Frenchay Road is a residential road in Walton Manor, North Oxford, England.

The oldest part of the road runs east–west. At the eastern end is a junction with Woodstock Road (A4144), a major arterial road out of Oxford to the north. Opposite and slightly to the south is Staverton Road. Chalfont Road leads south from halfway along the original part of the road. To the west is a junction with Bainton Road to the north and Hayfield Road to the south. The road continued over the Frenchay Road Bridge on the Oxford Canal, formerly to commercial premises by the railway line. More recently the road has been extended to the west of the canal with a bend to the north and newer residential development, The Waterways housing estate dating from 2000 to 2006, doubling the length of the road. Immediately to the southwest of Frenchay Road Bridge on the canal is the entrance to the Trap Grounds nature reserve.

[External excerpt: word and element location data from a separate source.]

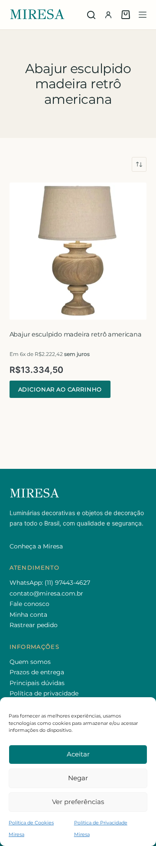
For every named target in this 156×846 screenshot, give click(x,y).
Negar (78, 778)
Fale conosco (29, 604)
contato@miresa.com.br (46, 593)
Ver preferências (78, 802)
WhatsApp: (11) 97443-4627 (50, 582)
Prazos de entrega (37, 672)
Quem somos (30, 662)
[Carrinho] (125, 14)
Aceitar (78, 754)
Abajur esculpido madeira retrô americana (76, 334)
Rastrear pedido (34, 625)
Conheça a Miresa (36, 546)
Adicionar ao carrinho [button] (60, 389)
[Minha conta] (108, 14)
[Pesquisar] (91, 15)
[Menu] (142, 15)
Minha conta (28, 614)
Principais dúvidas (37, 683)
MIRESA (37, 14)
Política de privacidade (44, 693)
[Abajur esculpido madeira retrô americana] (78, 251)
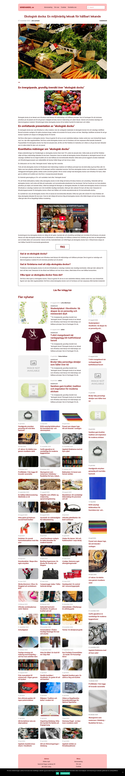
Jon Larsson (35, 21)
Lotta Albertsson (66, 303)
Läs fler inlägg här (62, 290)
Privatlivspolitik (65, 773)
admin (63, 329)
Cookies (63, 7)
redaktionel (103, 21)
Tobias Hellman (62, 356)
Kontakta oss (72, 7)
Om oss (56, 7)
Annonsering (48, 7)
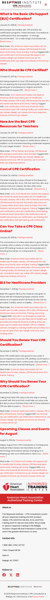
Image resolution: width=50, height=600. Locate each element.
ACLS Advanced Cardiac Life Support (27, 95)
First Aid (42, 49)
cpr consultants (7, 273)
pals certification (37, 220)
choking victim (35, 322)
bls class (26, 319)
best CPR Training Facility (22, 109)
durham (3, 327)
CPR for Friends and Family (22, 151)
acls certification (7, 211)
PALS (40, 205)
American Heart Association (27, 46)
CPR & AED (20, 100)
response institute (28, 60)
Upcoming (39, 313)
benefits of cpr (14, 319)
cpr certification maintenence (32, 417)
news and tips (22, 52)
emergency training (17, 327)
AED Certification (27, 211)
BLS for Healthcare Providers (23, 282)
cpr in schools (39, 159)
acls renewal (11, 470)
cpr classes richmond (24, 58)
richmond (21, 276)
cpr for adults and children (17, 324)
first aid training (22, 220)
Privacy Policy (38, 596)
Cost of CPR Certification (20, 169)
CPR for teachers (24, 159)
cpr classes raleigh (8, 112)
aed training (41, 211)
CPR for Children (37, 324)
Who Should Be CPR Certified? (24, 70)
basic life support (33, 55)
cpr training (38, 217)
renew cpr (12, 422)
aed (18, 211)
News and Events (7, 52)
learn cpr (15, 60)
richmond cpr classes (17, 115)
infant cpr (18, 330)
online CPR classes (32, 273)
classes (22, 49)
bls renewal (20, 270)
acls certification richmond (12, 55)
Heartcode (8, 103)
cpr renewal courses (26, 476)
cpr (27, 270)
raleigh (44, 273)
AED (12, 46)
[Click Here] (46, 4)
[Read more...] (6, 41)
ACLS (13, 193)
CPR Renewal (32, 49)
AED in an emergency (26, 316)
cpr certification (41, 109)
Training (33, 52)
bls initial (13, 322)
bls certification (33, 214)
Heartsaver (5, 313)
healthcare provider (36, 327)
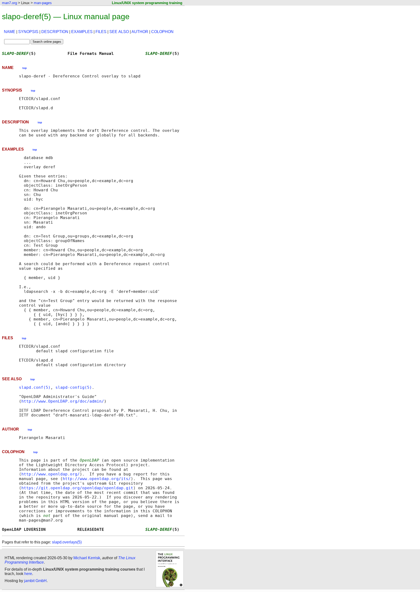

All the original houses were designed by the leading North Oxford architect Harry Wilkinson Moore and were first leased between 1897 and 1906. Many were built by John Money. The road forms the approximate northern boundary of the original North Oxford development by St John's College, Oxford, along with Staverton Road and Marston Ferry Road to the east. The original houses were semi-detached residences. Newer homes are flats, maisonettes, and terraced houses.

The Scottish educational missionary to Calcutta and Orientalist John Nicol Farquhar (1861–1929) lived at 11 Frenchay Road.
The road is mentioned in the book A Death in Oxford by Richard MacAndrew.